They say that timing is everything. When we endeavor to garden and farm successfully, we are especially well served by striving to do the right thing at the right time. Best practices incorporate right timing as a key component. As a sort of New Year’s Resolution, I decided to try to aim for right timing in my day to day and it has gotten me thinking about this a lot. While it may not be everything, there is certainly a case to be made for the importance of things happening when circumstances are optimal.

Cultivating this paradigm requires heightened awareness and a willingness to respond to right timing on its own terms. We so often plan projects according to our free time, our budget, even our desires and whims. The “Right Timing” gardening and farming approach is instead based on looking and listening, paying attention to what is happening in the natural environment rather than what we want to be happening.

I’ve endeavored to act on right timing in the following areas.

Seeding

Each year in late winter, I get itchy to start on the garden. By late February if I haven’t been able to get my hands in the dirt, my mood gets agitated and frustration starts to build. March certainly seems time to dive into seeding and planting even though snows are often still falling and our last frost date isn’t until mid-April. My mind says one thing while Mother Nature rules supreme.

I’ve started seeds in March in my potting shed-makeshift “greenhouse.” Time and again, I get spotty or poor germination. The plants that do sprout struggle and grow leggy. Even with hardening them off slowly outside, they always undergo shock and are stunted when I plant them in the garden ground.

■ **WORK TASK 1**
In the gardening passage, when is the writer's last frost date?
■ **WORK TASK 2**
Using the gardening passage, explain how the "Right Timing" approach differs from the usual way projects get planned.
■ **WORK TASK 3**
Set down the gardening passage word for word, starting at "I’ve endeavored to" and ending at "Nature rules supreme.".

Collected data
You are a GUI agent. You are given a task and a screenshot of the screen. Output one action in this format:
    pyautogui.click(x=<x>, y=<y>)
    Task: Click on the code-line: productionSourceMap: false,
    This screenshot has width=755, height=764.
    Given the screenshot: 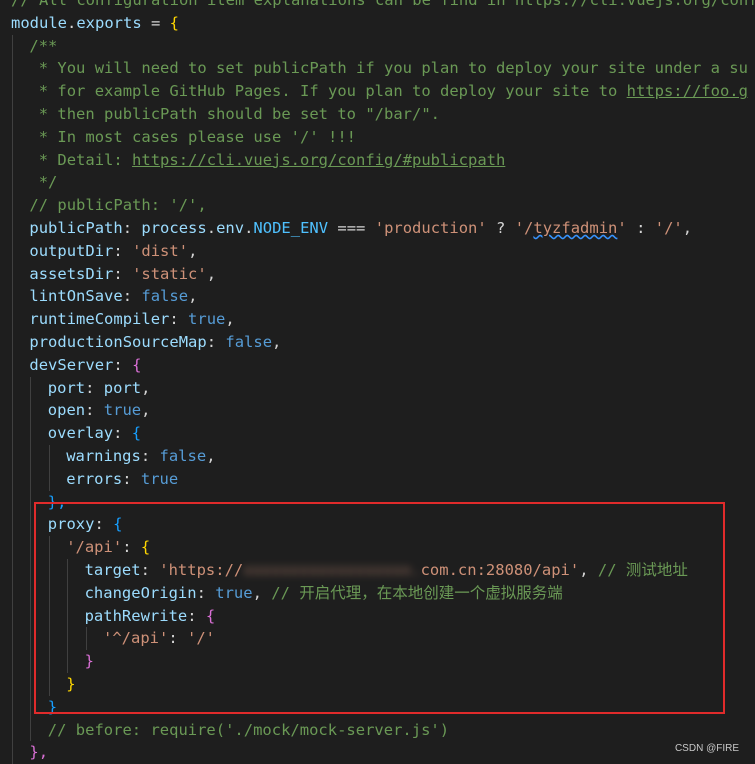 What is the action you would take?
    pyautogui.click(x=378, y=342)
    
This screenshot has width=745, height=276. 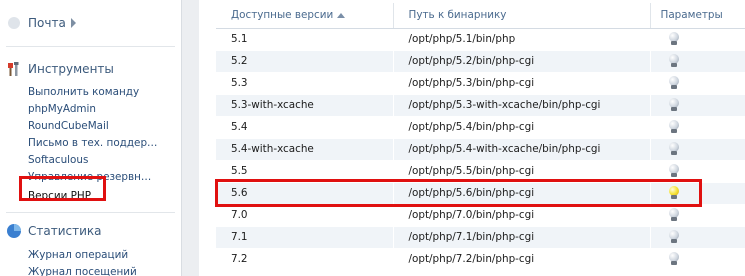 I want to click on table-row: 5.4 /opt/php/5.4/bin/php-cgi, so click(x=480, y=128).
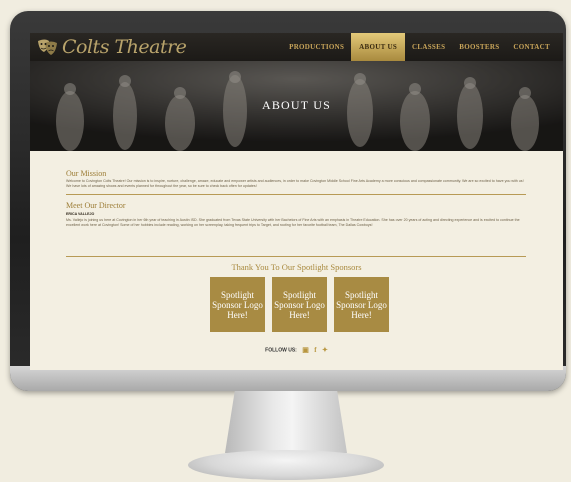 This screenshot has width=571, height=482. I want to click on logo-text: Colts Theatre, so click(124, 47).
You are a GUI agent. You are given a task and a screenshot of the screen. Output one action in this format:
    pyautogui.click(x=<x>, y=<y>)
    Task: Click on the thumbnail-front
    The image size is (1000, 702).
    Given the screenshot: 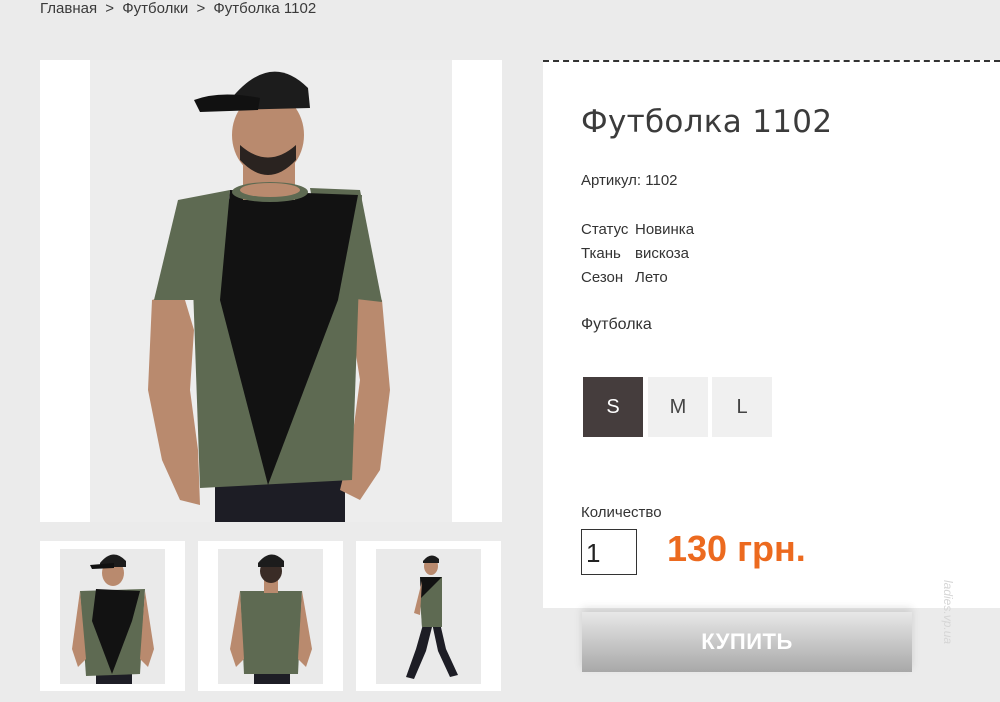 What is the action you would take?
    pyautogui.click(x=112, y=616)
    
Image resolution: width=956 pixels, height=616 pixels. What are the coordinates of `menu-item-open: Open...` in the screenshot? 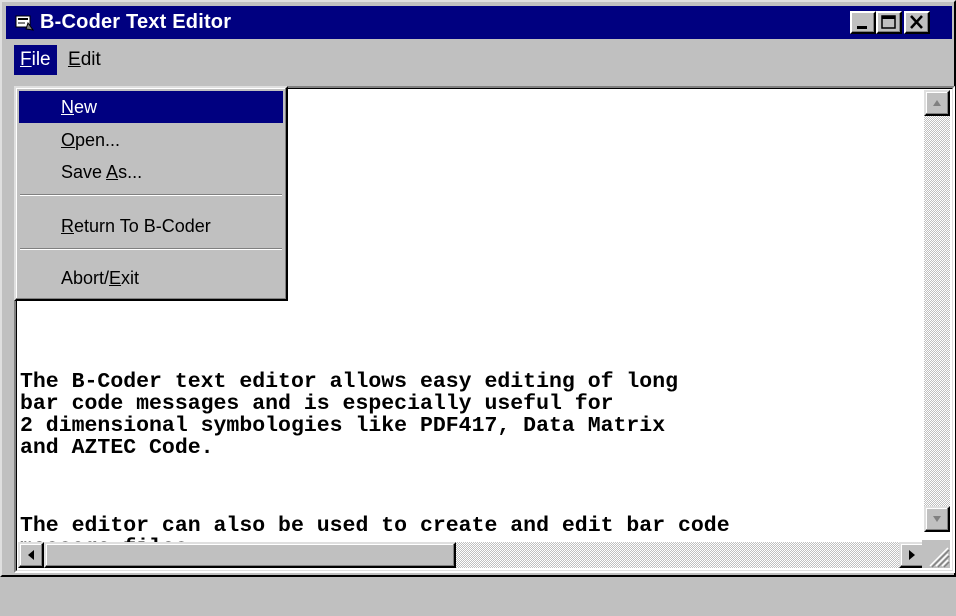 It's located at (151, 140).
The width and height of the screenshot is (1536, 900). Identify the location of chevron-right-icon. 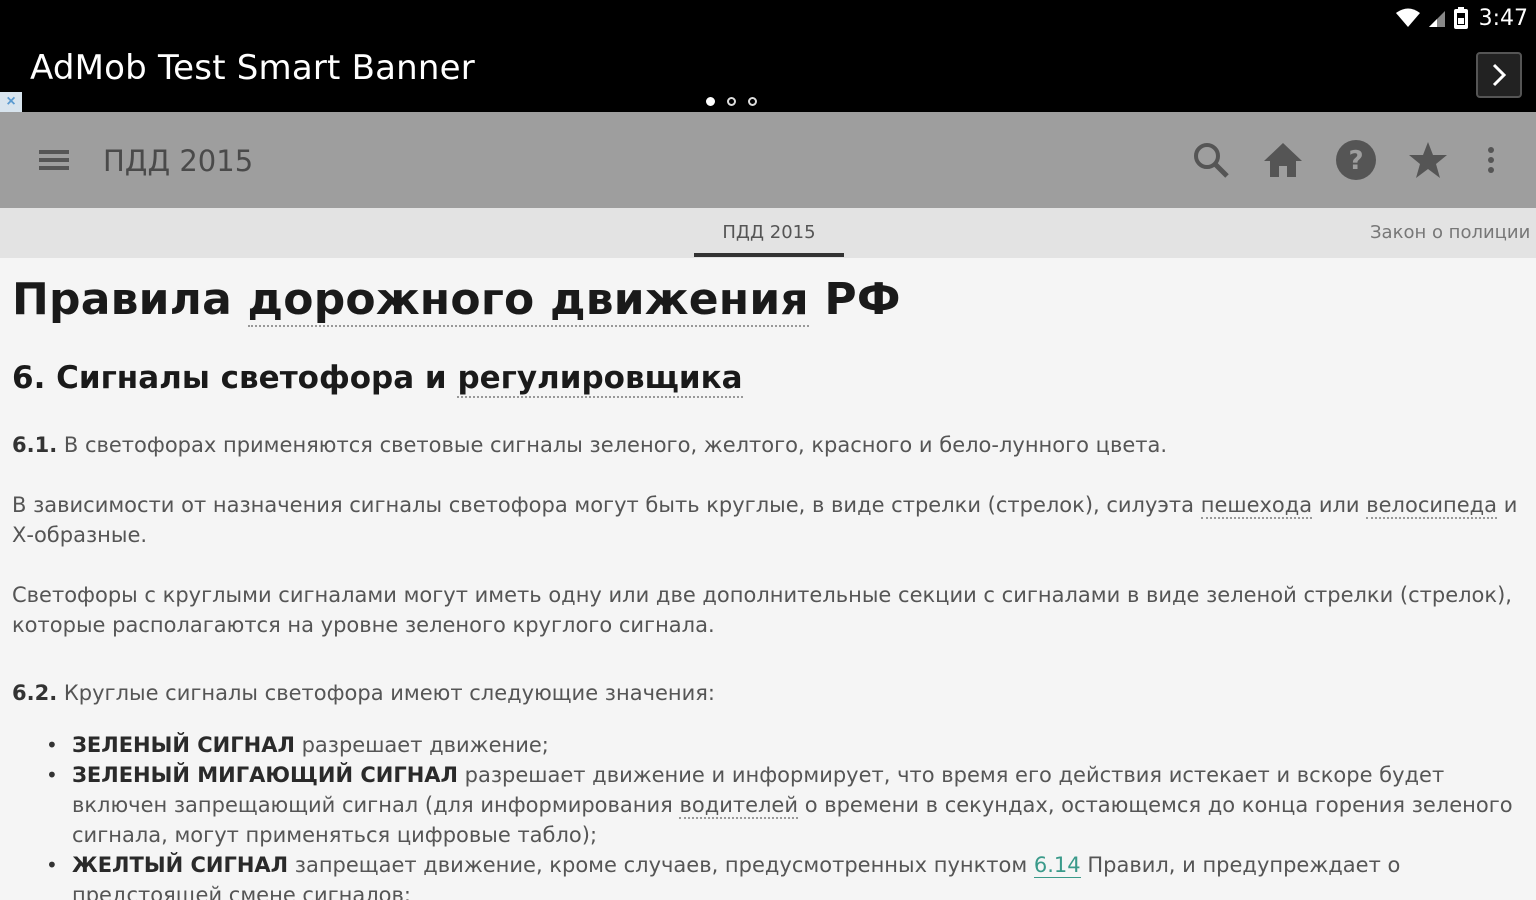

■ **WRITTEN RESPONSE 1**
Mid-April.

■ **WRITTEN RESPONSE 2**
Projects are often planned around free time, budget, desires and whims. The "Right Timing" approach instead relies on looking and listening, paying attention to what is happening in the natural environment rather than what we want to be happening.

■ **WRITTEN RESPONSE 3**
I’ve endeavored to act on right timing in the following areas.

Seeding

Each year in late winter, I get itchy to start on the garden. By late February if I haven’t been able to get my hands in the dirt, my mood gets agitated and frustration starts to build. March certainly seems time to dive into seeding and planting even though snows are often still falling and our last frost date isn’t until mid-April. My mind says one thing while Mother Nature rules supreme.